Directions:
Go through the records and report each line holding the string "horizontal".

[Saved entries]

++++++++++

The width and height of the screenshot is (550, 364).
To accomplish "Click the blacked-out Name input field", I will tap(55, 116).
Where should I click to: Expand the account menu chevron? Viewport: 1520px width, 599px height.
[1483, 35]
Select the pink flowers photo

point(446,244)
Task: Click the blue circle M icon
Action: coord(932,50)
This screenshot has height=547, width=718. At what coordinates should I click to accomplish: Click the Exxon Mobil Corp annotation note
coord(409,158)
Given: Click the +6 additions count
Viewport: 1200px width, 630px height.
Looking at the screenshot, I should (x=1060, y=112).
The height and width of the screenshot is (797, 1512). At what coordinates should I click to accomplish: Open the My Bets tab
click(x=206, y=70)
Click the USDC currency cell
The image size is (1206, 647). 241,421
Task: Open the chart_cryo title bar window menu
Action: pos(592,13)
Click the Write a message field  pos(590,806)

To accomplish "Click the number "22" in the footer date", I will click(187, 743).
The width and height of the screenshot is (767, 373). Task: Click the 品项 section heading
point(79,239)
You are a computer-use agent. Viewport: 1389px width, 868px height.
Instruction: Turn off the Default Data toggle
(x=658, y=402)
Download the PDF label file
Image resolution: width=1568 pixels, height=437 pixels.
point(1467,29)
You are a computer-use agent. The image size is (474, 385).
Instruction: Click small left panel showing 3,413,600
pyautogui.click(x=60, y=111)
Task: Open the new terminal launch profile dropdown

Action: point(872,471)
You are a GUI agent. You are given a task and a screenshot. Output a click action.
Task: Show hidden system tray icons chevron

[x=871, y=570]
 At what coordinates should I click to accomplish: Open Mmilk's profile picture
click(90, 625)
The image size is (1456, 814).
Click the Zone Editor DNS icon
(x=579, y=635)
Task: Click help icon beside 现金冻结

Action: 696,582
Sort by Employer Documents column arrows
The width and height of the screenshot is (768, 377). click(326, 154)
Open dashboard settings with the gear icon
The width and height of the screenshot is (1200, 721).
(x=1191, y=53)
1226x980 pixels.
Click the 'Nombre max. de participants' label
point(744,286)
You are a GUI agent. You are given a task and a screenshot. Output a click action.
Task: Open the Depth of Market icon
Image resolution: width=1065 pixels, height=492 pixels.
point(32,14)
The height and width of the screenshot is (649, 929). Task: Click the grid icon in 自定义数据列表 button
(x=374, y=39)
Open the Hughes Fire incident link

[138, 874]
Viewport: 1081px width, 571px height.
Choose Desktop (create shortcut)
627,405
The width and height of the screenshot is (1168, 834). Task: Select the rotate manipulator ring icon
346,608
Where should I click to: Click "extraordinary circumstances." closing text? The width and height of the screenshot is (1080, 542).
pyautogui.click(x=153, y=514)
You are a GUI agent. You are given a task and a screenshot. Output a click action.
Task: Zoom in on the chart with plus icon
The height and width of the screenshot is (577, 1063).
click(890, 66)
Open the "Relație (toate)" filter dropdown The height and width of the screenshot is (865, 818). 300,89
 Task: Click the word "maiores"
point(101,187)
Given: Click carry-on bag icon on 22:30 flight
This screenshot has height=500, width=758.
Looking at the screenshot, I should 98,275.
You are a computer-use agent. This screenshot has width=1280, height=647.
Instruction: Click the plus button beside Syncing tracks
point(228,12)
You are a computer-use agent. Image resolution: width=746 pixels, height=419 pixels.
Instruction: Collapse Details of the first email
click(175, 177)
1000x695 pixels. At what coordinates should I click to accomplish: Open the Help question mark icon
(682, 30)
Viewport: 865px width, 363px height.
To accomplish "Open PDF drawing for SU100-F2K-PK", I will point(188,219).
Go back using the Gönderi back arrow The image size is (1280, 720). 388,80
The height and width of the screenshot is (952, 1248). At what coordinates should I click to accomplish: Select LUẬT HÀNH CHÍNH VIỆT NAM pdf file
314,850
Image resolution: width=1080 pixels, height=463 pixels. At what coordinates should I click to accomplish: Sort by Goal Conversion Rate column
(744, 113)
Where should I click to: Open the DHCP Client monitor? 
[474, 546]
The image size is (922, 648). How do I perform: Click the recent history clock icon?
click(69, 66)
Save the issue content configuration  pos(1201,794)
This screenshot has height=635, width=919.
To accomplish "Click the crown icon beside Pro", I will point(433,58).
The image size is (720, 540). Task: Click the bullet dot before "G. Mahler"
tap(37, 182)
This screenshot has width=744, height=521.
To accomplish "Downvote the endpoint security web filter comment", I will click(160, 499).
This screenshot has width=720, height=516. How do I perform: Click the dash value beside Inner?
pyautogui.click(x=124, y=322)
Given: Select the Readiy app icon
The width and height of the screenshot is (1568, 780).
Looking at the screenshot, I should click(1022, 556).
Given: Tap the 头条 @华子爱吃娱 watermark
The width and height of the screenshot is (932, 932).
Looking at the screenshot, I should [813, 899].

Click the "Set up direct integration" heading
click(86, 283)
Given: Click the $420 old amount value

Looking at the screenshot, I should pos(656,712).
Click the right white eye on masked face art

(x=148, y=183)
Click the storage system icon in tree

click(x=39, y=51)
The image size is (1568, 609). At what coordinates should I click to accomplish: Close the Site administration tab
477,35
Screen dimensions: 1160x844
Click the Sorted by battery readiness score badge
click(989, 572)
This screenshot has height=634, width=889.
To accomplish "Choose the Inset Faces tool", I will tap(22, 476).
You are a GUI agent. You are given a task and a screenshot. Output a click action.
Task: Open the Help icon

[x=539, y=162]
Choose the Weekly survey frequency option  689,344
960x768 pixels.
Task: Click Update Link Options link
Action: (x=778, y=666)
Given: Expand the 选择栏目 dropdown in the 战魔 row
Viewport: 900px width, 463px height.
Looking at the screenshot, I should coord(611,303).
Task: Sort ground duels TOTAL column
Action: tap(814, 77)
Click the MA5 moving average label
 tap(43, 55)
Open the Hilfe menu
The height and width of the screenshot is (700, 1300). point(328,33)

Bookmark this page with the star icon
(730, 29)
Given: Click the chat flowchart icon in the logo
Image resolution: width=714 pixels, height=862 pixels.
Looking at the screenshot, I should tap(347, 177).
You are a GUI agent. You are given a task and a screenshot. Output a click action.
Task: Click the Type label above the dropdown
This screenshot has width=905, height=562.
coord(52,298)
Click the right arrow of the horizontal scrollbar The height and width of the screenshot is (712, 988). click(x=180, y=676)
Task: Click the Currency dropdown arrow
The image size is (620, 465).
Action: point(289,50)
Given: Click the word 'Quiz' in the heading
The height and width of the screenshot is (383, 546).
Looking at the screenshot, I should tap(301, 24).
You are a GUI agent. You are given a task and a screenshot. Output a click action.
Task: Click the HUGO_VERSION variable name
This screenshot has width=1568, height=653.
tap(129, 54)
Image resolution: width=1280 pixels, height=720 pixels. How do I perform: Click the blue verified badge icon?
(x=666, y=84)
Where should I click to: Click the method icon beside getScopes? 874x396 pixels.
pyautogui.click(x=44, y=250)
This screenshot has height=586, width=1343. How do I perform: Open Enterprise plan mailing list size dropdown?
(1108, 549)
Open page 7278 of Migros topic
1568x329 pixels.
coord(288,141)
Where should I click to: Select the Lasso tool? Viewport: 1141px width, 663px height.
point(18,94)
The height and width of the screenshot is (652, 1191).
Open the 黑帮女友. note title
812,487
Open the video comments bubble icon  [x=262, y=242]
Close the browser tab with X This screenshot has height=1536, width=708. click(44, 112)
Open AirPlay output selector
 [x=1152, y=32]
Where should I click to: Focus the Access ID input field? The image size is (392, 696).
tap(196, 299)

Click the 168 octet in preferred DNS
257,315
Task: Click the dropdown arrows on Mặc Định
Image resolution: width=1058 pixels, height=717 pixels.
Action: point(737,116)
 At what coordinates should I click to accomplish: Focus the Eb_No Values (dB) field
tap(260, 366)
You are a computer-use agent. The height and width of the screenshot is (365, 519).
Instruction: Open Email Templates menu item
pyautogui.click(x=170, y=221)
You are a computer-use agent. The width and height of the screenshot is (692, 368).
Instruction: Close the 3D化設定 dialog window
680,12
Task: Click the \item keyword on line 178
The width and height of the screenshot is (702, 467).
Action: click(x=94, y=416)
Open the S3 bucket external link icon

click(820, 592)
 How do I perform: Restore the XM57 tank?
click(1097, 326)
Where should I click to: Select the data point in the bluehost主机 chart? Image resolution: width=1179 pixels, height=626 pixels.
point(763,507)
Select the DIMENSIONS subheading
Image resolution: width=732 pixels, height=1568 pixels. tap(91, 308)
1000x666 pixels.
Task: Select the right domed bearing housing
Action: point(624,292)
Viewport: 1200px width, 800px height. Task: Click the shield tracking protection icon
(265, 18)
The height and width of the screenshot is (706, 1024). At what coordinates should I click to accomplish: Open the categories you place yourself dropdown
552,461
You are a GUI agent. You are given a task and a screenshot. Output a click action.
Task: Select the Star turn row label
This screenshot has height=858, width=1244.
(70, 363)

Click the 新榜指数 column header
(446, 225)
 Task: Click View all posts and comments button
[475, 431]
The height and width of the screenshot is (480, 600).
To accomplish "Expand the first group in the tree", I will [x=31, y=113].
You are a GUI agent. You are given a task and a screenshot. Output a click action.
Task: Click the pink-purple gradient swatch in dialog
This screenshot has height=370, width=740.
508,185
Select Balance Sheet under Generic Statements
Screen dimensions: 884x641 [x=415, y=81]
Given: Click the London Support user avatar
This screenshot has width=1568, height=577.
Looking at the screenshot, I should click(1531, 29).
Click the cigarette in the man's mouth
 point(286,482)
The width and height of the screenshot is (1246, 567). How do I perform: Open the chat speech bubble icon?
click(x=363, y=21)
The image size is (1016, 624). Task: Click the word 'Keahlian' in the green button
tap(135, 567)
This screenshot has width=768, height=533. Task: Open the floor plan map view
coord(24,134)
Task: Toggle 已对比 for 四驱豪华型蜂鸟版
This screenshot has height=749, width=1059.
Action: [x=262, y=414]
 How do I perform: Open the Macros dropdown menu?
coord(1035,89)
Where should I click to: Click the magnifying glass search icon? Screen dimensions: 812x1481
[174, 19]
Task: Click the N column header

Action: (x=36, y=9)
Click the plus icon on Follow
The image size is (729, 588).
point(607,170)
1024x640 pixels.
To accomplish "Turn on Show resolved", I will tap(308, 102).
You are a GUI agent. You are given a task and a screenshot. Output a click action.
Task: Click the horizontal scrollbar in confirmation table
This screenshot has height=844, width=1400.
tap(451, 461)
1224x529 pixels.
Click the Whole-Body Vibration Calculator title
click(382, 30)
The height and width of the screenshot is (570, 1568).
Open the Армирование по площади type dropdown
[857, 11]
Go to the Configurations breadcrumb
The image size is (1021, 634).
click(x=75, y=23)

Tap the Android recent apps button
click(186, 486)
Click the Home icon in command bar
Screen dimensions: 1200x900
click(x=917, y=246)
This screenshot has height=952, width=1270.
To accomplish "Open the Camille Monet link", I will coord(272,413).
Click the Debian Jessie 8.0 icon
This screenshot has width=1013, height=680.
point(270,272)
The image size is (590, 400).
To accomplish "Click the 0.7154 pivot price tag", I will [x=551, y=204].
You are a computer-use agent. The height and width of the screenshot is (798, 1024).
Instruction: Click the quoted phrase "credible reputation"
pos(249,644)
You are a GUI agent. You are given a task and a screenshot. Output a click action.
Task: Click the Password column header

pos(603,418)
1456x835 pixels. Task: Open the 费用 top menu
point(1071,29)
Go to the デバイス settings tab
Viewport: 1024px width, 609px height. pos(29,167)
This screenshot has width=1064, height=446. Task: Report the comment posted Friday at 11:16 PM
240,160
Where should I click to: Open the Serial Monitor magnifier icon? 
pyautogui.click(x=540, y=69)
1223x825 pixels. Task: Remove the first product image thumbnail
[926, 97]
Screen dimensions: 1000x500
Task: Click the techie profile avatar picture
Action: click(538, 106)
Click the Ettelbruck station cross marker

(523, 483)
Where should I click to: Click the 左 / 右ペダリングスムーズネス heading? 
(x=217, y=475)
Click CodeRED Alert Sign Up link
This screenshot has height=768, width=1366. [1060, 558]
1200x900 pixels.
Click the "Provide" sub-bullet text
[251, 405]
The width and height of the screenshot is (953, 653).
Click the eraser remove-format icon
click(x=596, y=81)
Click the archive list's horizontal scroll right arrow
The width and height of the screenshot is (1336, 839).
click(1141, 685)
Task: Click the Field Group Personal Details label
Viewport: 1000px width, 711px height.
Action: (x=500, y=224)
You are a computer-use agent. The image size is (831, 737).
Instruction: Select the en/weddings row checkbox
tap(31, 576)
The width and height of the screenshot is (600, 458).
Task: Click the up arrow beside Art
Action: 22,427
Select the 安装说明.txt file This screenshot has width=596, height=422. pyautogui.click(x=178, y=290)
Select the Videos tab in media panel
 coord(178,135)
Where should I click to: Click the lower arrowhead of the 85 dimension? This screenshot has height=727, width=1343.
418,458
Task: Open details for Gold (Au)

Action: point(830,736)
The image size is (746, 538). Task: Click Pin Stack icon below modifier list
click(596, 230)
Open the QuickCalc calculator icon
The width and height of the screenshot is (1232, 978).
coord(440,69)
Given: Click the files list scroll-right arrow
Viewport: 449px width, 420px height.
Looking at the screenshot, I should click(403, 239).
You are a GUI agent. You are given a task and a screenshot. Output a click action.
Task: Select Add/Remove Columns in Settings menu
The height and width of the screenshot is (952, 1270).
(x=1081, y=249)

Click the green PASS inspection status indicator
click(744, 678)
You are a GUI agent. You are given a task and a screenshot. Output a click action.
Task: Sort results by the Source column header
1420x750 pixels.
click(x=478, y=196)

++++++++++

Response:
Click the right arrow of the horizontal scrollbar The height and width of the screenshot is (712, 988). click(x=180, y=676)
Task: Click the horizontal scrollbar in confirmation table
Click the archive list's horizontal scroll right arrow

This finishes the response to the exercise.